• PROBLEM DETAILS
Return each line of the listing below that contains the string "ntuser".
┌──
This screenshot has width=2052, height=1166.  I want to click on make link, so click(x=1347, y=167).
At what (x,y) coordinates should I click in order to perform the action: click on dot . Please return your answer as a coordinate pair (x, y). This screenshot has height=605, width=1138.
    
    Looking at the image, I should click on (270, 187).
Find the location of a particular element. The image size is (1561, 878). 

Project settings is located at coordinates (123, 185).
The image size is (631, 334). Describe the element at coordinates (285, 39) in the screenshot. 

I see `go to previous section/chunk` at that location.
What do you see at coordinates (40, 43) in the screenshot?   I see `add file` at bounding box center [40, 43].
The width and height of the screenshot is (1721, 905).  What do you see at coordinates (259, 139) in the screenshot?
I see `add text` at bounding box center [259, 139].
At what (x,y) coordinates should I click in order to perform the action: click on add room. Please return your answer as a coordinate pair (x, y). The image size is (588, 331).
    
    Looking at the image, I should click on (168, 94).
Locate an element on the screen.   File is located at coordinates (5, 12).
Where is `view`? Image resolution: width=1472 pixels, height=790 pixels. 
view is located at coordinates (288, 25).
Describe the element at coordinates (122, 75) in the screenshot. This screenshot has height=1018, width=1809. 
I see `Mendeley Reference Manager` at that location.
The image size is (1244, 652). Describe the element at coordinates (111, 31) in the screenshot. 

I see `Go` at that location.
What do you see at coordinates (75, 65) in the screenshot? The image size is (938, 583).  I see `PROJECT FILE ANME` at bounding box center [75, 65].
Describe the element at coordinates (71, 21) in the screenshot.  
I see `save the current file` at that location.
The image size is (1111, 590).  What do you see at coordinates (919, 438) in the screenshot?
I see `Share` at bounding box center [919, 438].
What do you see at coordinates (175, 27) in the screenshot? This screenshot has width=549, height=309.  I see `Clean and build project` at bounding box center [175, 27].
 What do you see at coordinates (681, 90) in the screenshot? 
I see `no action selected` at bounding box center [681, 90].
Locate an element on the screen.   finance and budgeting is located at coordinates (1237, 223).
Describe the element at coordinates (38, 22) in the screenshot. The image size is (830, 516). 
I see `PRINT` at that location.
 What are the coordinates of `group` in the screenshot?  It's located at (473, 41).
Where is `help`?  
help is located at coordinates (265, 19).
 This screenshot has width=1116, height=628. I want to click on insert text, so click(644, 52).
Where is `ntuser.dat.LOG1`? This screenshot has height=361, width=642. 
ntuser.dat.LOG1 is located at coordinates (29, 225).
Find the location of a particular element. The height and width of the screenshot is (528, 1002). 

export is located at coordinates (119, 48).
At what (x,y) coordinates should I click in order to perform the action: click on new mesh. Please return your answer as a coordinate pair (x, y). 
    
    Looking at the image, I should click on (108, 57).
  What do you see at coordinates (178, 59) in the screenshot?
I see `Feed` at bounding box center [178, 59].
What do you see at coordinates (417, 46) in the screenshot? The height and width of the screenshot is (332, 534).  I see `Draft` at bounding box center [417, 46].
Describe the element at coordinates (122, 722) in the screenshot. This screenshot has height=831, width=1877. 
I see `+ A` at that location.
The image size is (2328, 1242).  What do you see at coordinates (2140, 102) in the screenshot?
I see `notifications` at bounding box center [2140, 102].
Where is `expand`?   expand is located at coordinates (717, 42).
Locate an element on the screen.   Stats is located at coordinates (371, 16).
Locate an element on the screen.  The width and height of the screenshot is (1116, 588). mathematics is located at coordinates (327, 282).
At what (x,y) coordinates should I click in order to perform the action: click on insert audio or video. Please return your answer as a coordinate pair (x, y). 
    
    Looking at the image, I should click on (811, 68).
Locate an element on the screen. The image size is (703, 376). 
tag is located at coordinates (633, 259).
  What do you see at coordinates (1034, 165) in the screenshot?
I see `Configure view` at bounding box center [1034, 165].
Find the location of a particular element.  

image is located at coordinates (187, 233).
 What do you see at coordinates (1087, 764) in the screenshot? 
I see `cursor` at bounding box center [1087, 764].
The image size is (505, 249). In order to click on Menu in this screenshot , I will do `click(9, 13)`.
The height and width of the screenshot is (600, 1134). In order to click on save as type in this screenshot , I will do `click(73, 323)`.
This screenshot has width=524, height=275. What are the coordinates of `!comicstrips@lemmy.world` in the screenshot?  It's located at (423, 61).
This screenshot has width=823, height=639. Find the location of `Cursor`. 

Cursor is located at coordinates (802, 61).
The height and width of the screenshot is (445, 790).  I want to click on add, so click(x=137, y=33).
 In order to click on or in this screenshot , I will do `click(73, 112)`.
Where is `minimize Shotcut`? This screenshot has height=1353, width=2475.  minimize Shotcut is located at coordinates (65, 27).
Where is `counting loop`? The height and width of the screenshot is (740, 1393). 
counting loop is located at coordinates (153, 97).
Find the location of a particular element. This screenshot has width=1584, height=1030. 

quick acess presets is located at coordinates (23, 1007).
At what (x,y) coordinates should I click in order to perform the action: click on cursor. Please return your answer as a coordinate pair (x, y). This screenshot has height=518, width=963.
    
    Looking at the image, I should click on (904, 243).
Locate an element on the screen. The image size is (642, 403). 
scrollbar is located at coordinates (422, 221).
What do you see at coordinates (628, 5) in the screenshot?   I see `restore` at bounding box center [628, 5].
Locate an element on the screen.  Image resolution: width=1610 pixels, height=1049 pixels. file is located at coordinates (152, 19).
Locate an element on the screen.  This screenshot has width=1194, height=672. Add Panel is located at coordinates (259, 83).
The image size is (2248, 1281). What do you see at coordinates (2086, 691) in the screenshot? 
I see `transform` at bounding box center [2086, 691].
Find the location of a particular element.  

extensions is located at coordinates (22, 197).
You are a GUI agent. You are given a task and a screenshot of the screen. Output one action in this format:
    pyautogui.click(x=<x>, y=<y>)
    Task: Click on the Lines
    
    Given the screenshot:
└──
• RESPONSE BELOW
Where is `ntuser.dat.LOG1`? This screenshot has height=361, width=642. 
ntuser.dat.LOG1 is located at coordinates (29, 225).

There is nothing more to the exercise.